(Pointing records for text and elements)
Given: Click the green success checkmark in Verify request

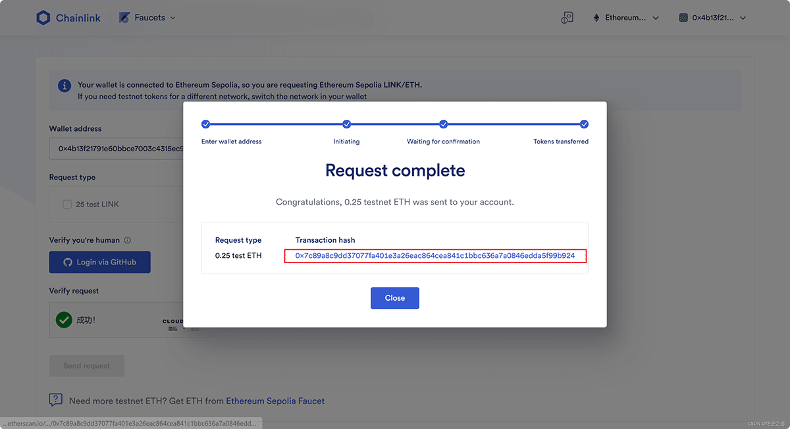Looking at the screenshot, I should coord(64,320).
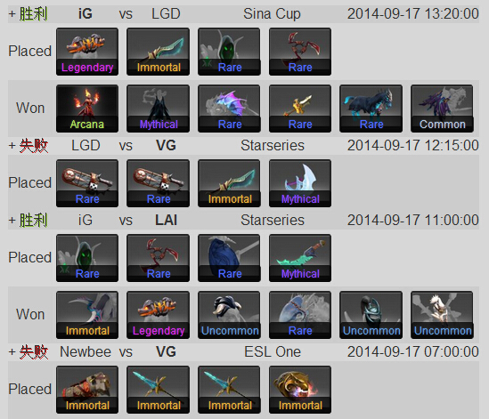The height and width of the screenshot is (419, 489).
Task: Select the blue Rare horse won from iG vs LGD
Action: point(371,109)
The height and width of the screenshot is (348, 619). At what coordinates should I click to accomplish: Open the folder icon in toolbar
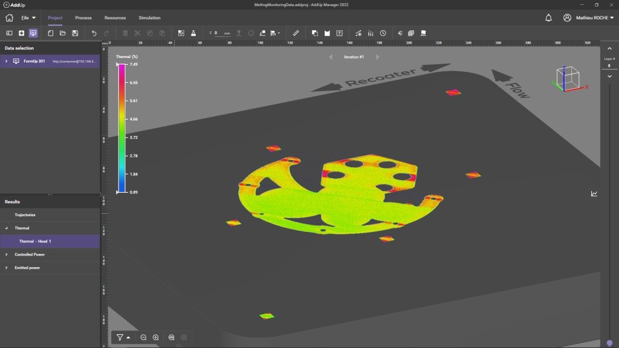pyautogui.click(x=63, y=33)
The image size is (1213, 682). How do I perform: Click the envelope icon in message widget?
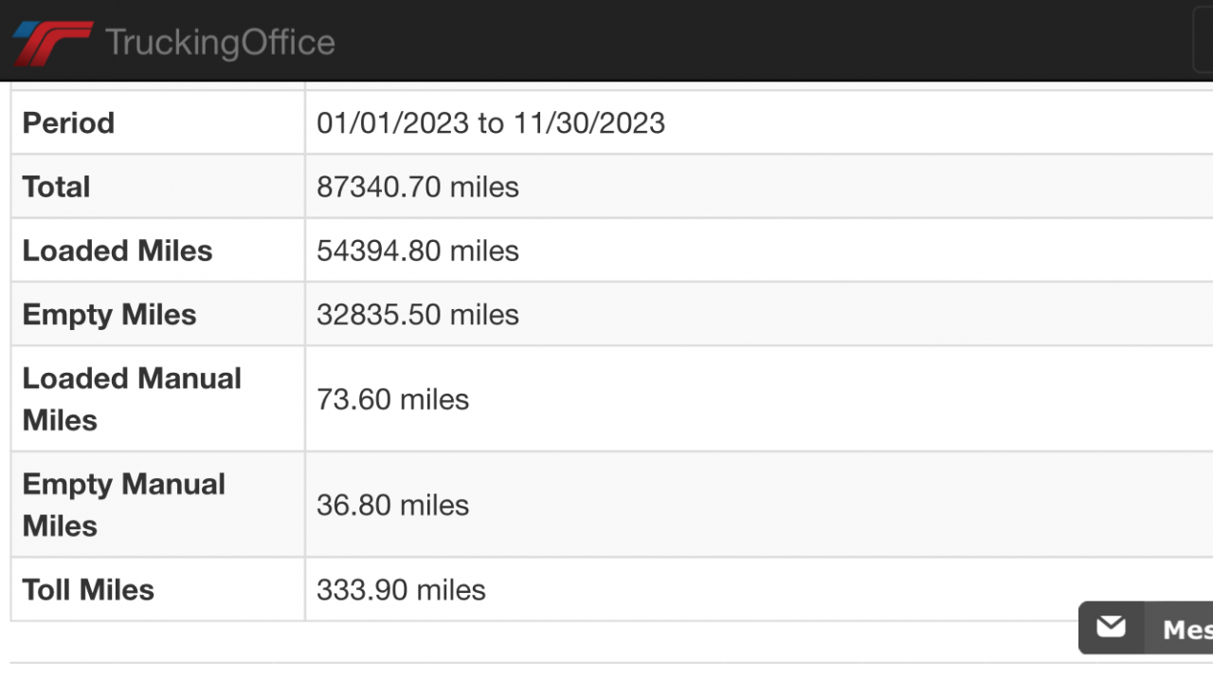coord(1111,628)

- _Stated exercise_
Can you give every line of the records above as a numbered list, dropping the blank lines and leaving out the pictures?

- _The solution_
1. Given: Click the green success checkmark in Verify request
2. Looking at the screenshot, I should coord(64,320).
3. The height and width of the screenshot is (419, 489).
4. Task: Select the blue Rare horse won from iG vs LGD
5. Action: point(371,109)
6. The height and width of the screenshot is (348, 619). At what coordinates should I click to accomplish: Open the folder icon in toolbar
7. pyautogui.click(x=63, y=33)
8. The image size is (1213, 682). How do I perform: Click the envelope icon in message widget?
9. coord(1111,628)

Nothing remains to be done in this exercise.